**SUPPLIED DATA:**
=-=-=-=-=
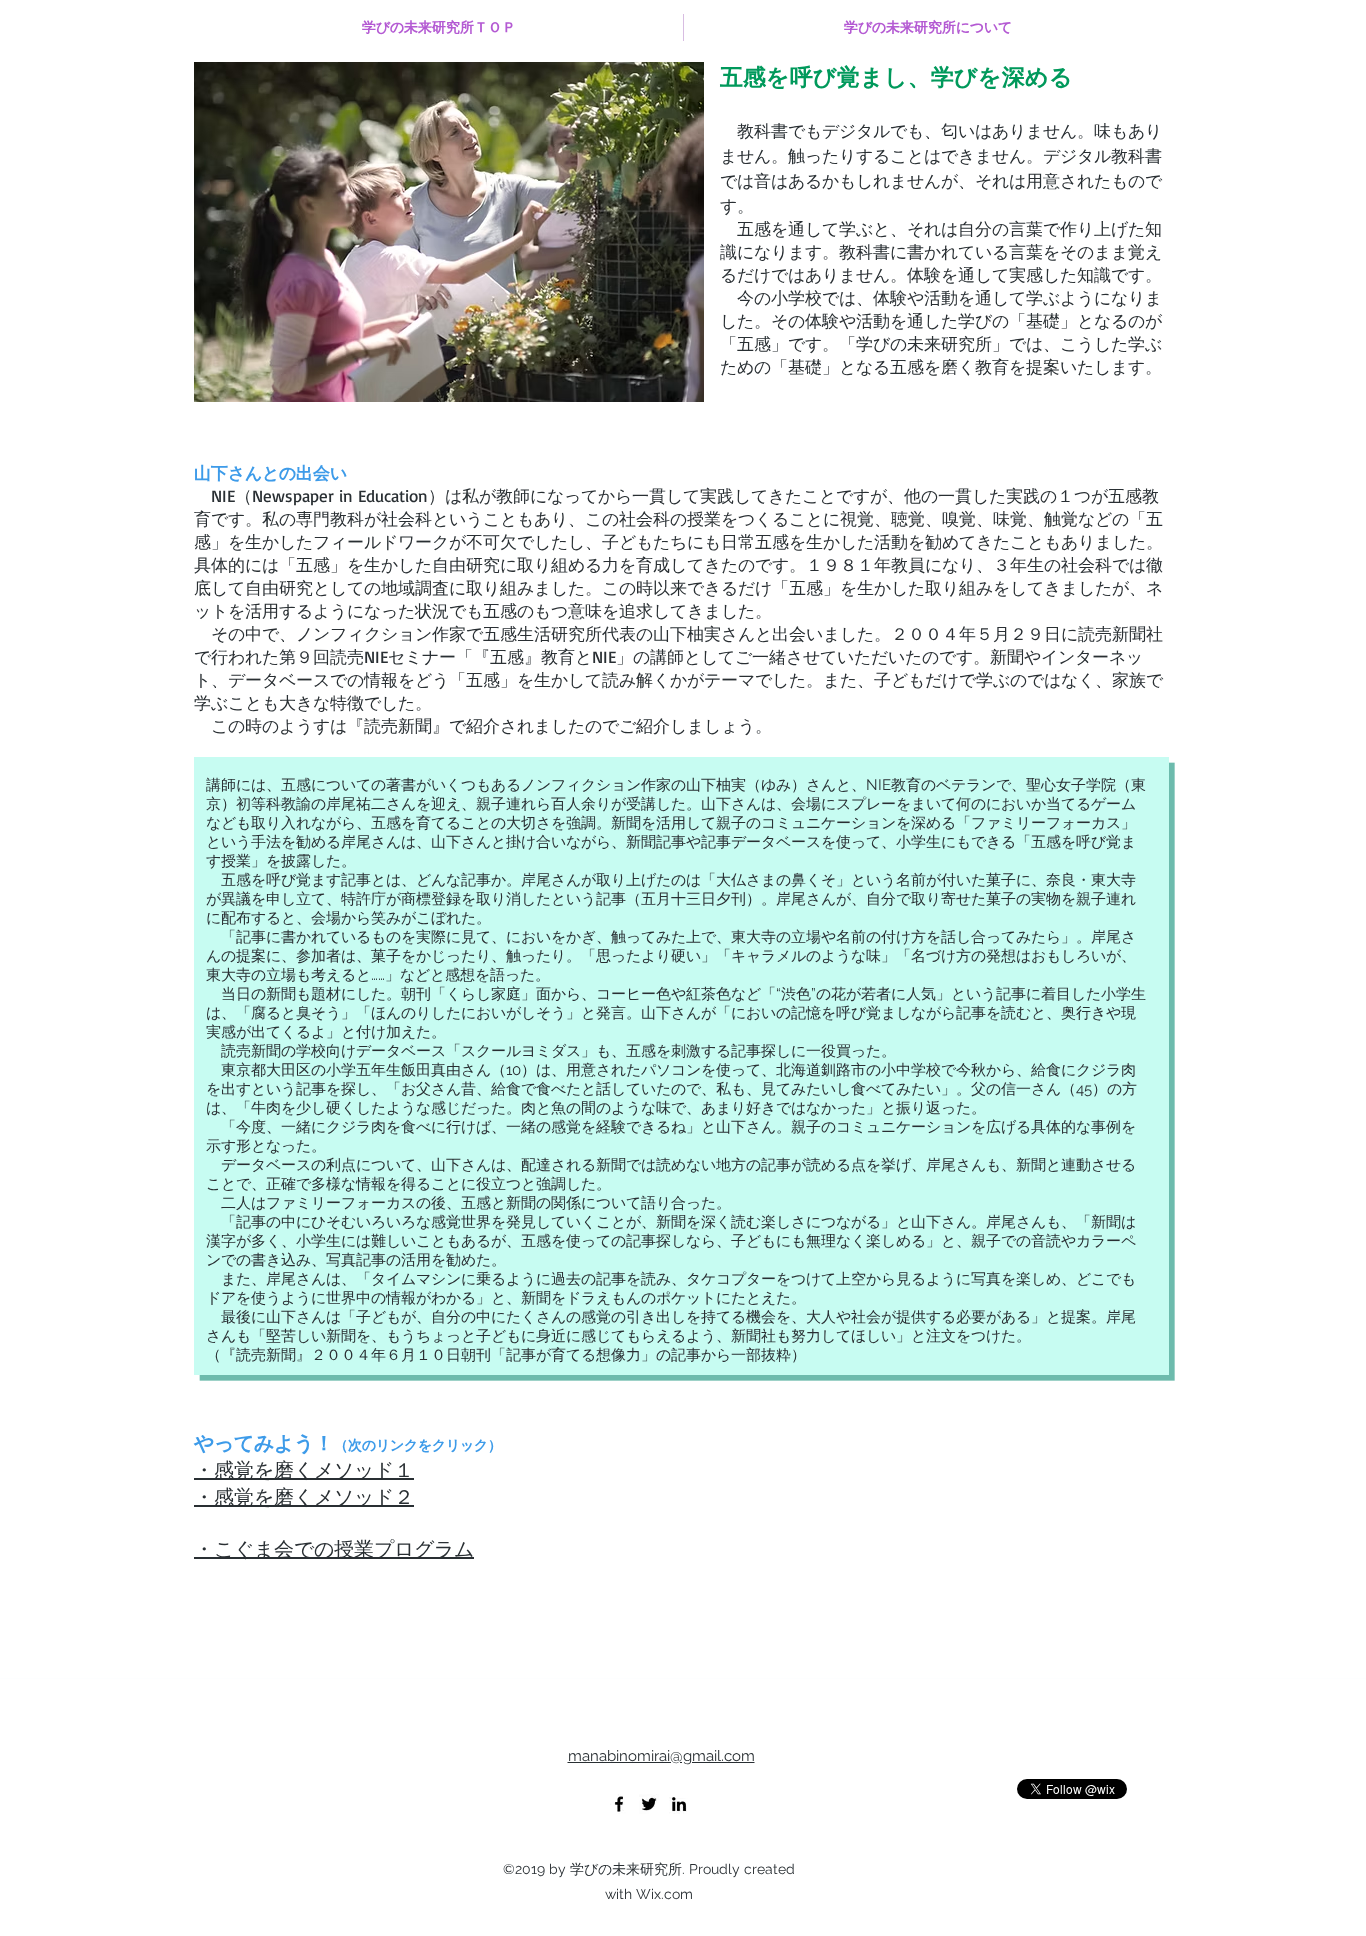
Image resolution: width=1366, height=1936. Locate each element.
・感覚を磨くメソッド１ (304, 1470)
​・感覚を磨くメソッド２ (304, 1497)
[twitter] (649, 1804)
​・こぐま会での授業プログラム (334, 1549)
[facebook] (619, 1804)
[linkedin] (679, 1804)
=-=-=-=-=
**ACTIVITY:**
The whole listing should be printed again exactly as written, images excluded.

**RESULT OF THE TASK:**
Image resolution: width=1366, height=1936. Locate each element.
・感覚を磨くメソッド１ (304, 1470)
​・感覚を磨くメソッド２ (304, 1497)
[twitter] (649, 1804)
​・こぐま会での授業プログラム (334, 1549)
[facebook] (619, 1804)
[linkedin] (679, 1804)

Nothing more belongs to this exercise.